Published January 30, 2013 by Dawn

I had been around this man my entire life and never knew. I had asked him to meet me so I could forgive him for years of hatred inside myself due to his ignorance and sin toward me, but as I sat there that day, I saw it for the first time. His untouched eyes. I guess I had never noticed before that he was blind. I mean, his eyes were open, they blinked and cried just like mine. But he was completely blind. I have hated him most of my life because he never noticed me. I hated him because his world did not make sense to me, and his ignorance really angered me. I grew to hate this man, never knowing he was blind.

In my natural man, my flesh, I am very judgmental. I pride myself for having spiritual understanding and revelation, and often forget that it is God who gives this to me. With a self-righteous attitude, I abhor the ignorance of others. Or I did, until God showed me very plainly the affects of blindness.

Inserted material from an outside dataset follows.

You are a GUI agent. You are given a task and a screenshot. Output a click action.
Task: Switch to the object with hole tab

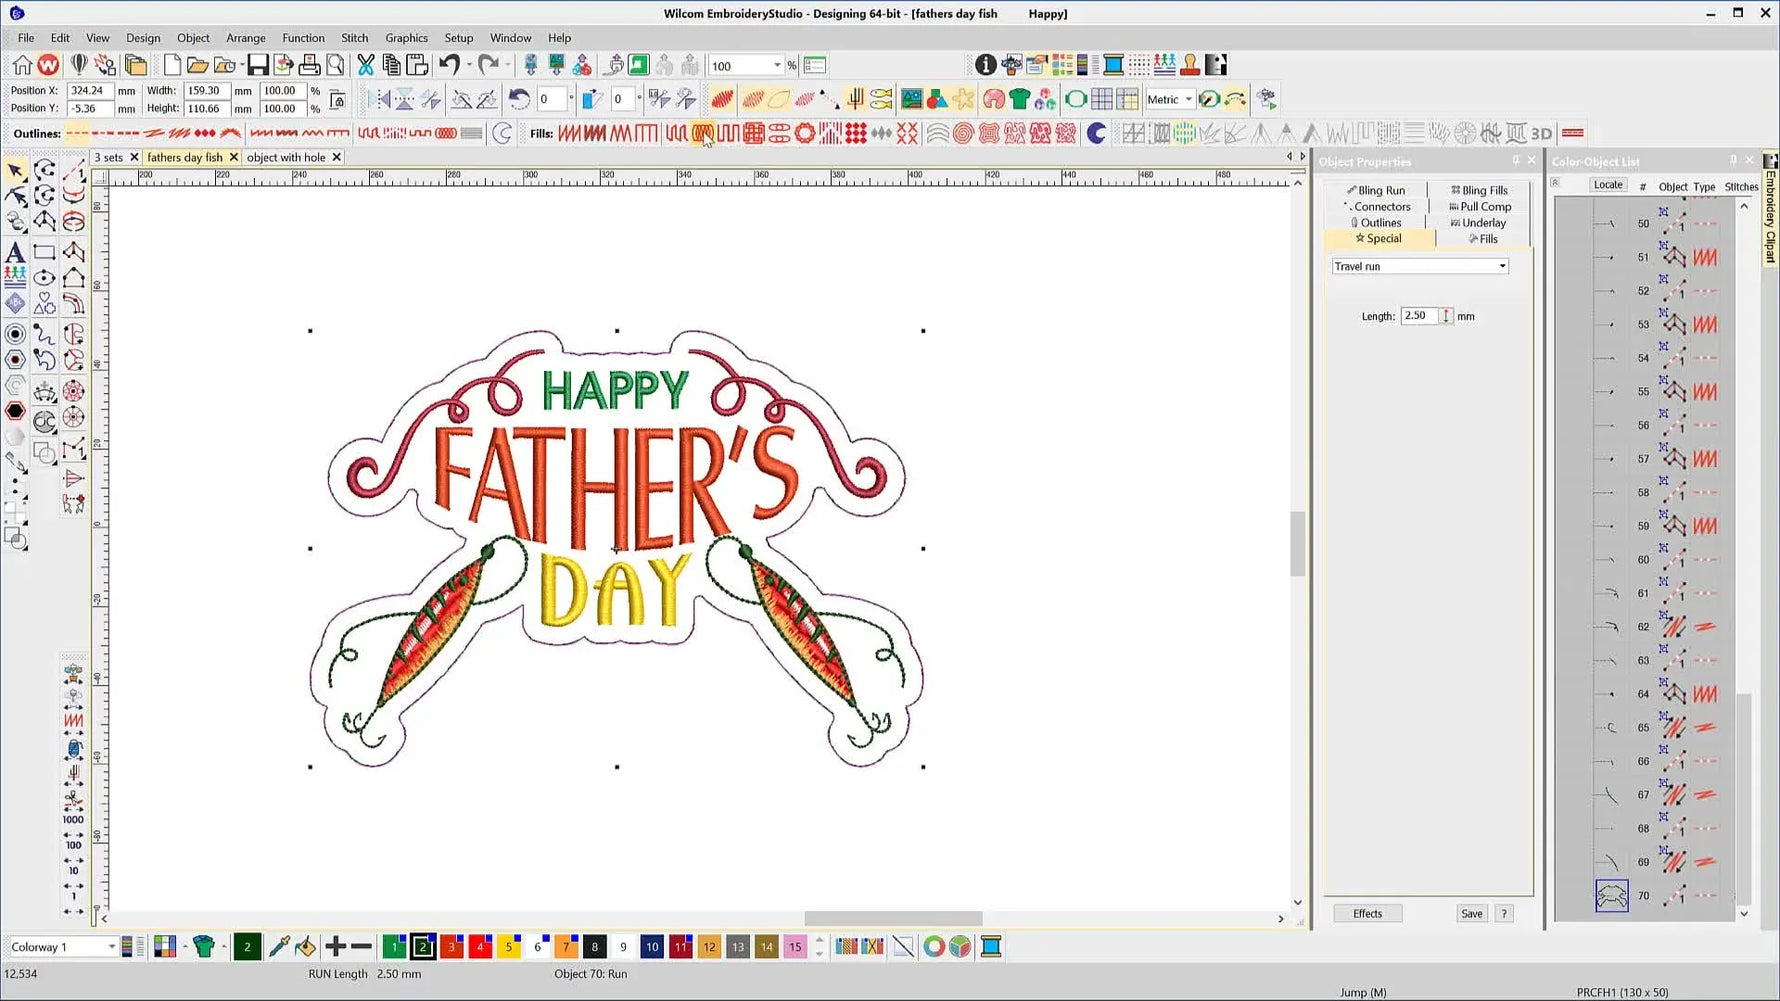[x=287, y=157]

Second Corinthians 4:3-4 says, “But if our Gospel be hid, it is hid to them that are lost: In whom the god of this world hath blinded the minds of them which believe not, lest the light of the glorious gospel of Christ, who is the image of God, should shine unto them.” As I sat across from my dad and recognized his spiritual blindness, all hatred and anger melted away, and what was left was a sincere pity for him. As I listened to him speak things in ignorance, things that I had heard him say my entire life, things that had been used by Satan to plant seeds of hatred and bitterness and suspicion in me, I saw for the first time his blindness and understood his vulnerability: in his blindness, he had trusted his understanding to those who are not God, and he had been deceived. These things he spoke were his understanding of his world. They were real to him. There was no hatred in what he was saying, no malice in his words. He had been speaking lies to me my whole life because this truly was his understanding of things. And because he is blind, he does not know how wrong he is.

A blind person must put a lot of trust in their instinct to be independent. If they cannot trust their instinct, or have a poor sense of direction or awareness, they can be led astray by people whose intents are impure. Blind people are vulnerable in the sense that they are relying on a limited understanding of their surroundings. They have trusted others to make up the difference in their understanding. If that person were evil and deceived them, they could be in serious danger. In the least, they will look foolish trying to navigate their way around, and could possibly infuriate people in the process. This is also true for the spiritually blind. With a limited understanding and no spiritual illumination in their life, the spiritually blind are very vulnerable to the deceptions of Satan. In full confidence of a flawed understanding, they navigate their way through life, unaware of the dangers they truly face. Spiritually blind people do tend to frustrate others, but of course they would. We live in a world of blind people. We all are blind in a sense. Some of us are relying of Christ to lead us, and some of us are not. So the difference, really, is not in us at all. It’s in our guide.

With this new understanding, several things have happened. First, I have been released from my pride and arrogance. I’m no better than anyone else. I just have a better guide who is gracious and loving toward me. Secondly, I have forgiven years of trespass against me without looking back because that blind man was unaware of his effect in my life. Third, I have taken up my cross. I can’t know this and do nothing with it. I’d be robbing the blind.